- [Task goal]: Copy out the records below word for word, from their first line through the line containing "Action: pos(410,39)", including both of those lines.

- [Entries provided]:
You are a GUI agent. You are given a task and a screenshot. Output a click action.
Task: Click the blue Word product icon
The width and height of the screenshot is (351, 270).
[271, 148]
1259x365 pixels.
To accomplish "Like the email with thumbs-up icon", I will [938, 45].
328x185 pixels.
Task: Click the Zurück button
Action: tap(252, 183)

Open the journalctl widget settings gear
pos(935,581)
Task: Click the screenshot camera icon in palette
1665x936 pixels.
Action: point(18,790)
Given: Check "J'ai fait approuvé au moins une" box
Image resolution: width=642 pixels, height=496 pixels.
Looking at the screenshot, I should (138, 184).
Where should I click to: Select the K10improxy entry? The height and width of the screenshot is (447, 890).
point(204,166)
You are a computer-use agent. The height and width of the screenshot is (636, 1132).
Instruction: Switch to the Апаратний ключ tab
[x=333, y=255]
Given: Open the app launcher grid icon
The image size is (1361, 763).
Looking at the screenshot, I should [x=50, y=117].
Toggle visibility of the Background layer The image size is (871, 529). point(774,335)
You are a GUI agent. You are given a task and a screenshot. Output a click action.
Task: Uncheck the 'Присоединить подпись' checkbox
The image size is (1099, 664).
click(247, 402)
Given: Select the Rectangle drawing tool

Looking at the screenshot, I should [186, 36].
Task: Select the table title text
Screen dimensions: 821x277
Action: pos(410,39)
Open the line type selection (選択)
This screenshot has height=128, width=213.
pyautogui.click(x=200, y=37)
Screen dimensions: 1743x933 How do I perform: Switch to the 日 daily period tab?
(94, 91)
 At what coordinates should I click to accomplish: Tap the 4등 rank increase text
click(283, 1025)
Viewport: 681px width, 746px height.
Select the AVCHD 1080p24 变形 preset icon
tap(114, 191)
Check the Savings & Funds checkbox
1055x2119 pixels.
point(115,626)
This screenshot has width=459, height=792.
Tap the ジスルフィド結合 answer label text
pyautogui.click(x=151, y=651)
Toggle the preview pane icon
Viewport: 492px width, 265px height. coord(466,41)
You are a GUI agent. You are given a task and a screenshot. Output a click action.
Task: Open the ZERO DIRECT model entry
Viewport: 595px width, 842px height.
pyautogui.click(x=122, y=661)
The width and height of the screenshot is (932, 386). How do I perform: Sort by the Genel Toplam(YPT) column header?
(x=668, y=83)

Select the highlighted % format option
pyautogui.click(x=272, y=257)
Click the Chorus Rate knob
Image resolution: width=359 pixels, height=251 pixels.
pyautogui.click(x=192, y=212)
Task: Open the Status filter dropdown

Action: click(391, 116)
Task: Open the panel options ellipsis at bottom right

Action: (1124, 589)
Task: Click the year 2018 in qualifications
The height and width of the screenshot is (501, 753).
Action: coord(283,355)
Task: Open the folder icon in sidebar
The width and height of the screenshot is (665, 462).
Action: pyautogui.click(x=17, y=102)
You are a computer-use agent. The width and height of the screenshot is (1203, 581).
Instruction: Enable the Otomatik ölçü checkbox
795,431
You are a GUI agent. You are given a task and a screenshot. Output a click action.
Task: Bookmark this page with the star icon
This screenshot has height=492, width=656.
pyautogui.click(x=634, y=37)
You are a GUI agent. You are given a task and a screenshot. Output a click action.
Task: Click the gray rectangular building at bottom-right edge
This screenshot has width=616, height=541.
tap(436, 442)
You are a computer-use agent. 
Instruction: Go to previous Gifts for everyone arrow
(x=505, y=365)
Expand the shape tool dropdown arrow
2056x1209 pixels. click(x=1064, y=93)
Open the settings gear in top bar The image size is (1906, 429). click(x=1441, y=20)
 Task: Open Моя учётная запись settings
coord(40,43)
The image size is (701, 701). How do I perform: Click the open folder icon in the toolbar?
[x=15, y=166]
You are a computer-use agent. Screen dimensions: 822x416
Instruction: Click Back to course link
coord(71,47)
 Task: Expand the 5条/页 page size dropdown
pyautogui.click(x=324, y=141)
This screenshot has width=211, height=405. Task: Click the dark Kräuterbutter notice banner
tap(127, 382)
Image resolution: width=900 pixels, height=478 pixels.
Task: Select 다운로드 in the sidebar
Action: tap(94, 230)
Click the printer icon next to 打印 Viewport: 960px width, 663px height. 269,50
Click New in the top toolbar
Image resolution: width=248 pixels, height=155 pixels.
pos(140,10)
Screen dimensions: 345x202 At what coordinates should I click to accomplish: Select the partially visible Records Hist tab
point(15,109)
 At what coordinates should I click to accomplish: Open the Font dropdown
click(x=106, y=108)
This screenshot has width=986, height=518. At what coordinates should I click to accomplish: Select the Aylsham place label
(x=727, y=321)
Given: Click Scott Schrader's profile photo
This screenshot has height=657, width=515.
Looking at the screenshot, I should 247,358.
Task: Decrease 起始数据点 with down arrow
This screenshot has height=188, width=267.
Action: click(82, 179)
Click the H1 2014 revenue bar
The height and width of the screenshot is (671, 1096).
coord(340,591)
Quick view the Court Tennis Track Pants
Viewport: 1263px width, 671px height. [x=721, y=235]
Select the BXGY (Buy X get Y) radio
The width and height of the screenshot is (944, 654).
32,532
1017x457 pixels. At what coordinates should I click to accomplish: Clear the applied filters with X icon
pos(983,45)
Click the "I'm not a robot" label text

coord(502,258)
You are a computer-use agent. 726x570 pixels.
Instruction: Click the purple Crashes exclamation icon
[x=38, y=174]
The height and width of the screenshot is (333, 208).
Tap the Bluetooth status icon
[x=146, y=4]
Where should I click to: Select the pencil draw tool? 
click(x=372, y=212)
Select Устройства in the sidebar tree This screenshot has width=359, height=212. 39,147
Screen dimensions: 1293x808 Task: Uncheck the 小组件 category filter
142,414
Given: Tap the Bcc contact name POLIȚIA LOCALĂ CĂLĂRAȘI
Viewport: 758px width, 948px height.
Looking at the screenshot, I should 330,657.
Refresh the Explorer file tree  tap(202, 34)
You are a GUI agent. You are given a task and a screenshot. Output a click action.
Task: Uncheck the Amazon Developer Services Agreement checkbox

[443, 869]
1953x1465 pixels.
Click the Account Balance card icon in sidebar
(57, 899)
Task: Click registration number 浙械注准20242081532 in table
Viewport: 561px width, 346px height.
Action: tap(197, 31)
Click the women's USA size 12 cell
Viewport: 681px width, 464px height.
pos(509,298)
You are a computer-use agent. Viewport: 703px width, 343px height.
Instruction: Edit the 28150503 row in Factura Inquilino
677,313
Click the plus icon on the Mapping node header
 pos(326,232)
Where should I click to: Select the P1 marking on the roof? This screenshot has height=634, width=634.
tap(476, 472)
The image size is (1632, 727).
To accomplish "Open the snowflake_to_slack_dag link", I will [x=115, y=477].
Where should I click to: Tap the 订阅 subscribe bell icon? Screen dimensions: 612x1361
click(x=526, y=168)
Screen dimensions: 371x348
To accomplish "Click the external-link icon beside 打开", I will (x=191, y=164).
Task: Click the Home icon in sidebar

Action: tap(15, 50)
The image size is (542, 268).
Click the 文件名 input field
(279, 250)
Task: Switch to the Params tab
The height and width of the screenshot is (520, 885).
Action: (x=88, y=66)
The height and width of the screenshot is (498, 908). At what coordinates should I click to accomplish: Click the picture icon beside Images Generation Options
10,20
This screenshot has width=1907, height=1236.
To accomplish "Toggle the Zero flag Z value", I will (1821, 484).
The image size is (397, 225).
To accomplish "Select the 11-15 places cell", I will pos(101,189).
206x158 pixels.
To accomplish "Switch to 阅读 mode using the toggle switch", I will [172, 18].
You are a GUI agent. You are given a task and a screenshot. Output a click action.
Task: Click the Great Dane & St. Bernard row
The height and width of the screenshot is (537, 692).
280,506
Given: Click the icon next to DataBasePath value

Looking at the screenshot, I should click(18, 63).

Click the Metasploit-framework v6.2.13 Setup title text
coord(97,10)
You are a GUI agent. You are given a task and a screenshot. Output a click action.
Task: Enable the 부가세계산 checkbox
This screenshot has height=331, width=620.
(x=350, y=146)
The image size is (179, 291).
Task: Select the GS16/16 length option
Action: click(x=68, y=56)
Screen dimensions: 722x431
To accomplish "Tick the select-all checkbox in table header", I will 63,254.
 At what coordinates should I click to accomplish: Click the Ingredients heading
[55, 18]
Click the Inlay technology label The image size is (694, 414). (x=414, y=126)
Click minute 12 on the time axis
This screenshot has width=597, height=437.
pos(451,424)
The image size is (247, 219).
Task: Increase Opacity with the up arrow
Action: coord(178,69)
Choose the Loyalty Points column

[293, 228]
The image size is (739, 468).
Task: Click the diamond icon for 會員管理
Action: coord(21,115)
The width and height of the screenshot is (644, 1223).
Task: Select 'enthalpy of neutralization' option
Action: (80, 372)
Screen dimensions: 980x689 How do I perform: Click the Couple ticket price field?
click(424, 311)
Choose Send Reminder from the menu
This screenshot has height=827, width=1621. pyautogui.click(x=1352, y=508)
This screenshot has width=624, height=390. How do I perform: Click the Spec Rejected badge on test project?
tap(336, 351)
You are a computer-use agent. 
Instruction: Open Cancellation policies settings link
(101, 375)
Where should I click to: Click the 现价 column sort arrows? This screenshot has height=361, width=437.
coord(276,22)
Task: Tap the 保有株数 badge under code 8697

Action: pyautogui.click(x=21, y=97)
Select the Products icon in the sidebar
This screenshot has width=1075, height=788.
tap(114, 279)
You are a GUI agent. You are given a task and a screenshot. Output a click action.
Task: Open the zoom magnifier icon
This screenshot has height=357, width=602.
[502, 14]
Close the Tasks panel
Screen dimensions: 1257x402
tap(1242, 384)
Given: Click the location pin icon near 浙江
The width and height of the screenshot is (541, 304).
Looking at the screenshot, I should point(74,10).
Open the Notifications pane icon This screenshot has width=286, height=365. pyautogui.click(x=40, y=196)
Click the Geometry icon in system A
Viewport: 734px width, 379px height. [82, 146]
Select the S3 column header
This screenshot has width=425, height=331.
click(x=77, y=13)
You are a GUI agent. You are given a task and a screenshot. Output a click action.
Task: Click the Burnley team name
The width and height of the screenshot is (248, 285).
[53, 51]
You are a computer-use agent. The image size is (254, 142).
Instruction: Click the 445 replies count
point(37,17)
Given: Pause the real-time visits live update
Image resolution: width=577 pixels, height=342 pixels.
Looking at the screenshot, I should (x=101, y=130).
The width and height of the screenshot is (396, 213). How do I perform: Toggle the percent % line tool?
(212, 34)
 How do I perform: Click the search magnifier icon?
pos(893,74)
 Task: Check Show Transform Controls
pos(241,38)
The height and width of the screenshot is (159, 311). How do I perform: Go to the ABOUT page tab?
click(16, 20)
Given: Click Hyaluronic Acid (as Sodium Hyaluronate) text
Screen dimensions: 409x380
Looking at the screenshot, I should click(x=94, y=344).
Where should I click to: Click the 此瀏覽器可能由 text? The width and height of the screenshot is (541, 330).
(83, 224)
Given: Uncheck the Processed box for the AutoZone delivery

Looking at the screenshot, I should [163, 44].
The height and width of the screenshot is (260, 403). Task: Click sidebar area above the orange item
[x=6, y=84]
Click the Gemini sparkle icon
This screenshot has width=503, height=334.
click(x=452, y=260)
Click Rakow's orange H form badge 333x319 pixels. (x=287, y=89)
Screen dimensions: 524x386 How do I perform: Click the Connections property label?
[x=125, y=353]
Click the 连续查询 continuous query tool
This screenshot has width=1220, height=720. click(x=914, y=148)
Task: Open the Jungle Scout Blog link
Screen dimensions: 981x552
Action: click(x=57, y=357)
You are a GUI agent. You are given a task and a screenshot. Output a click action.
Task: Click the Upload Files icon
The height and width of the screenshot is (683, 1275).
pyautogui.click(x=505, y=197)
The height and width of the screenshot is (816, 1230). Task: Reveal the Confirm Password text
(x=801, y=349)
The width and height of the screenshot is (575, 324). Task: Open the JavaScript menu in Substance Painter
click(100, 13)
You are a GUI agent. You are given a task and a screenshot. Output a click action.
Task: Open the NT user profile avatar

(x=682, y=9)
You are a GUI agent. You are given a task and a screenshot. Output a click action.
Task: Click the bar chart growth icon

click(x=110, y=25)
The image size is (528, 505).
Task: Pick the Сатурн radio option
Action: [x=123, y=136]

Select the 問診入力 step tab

- [Complete response]:
You are a GUI agent. You are given a task and a screenshot. Output a click action.
Task: Click the blue Word product icon
The width and height of the screenshot is (351, 270).
[271, 148]
1259x365 pixels.
To accomplish "Like the email with thumbs-up icon", I will [938, 45].
328x185 pixels.
Task: Click the Zurück button
Action: tap(252, 183)

Open the journalctl widget settings gear
pos(935,581)
Task: Click the screenshot camera icon in palette
1665x936 pixels.
Action: point(18,790)
Given: Check "J'ai fait approuvé au moins une" box
Image resolution: width=642 pixels, height=496 pixels.
Looking at the screenshot, I should (138, 184).
Where should I click to: Select the K10improxy entry? The height and width of the screenshot is (447, 890).
point(204,166)
You are a computer-use agent. The height and width of the screenshot is (636, 1132).
Instruction: Switch to the Апаратний ключ tab
[x=333, y=255]
Given: Open the app launcher grid icon
The image size is (1361, 763).
Looking at the screenshot, I should [x=50, y=117].
Toggle visibility of the Background layer The image size is (871, 529). point(774,335)
You are a GUI agent. You are given a task and a screenshot. Output a click action.
Task: Uncheck the 'Присоединить подпись' checkbox
The image size is (1099, 664).
click(247, 402)
Given: Select the Rectangle drawing tool

Looking at the screenshot, I should [186, 36].
Task: Select the table title text
Screen dimensions: 821x277
Action: pos(410,39)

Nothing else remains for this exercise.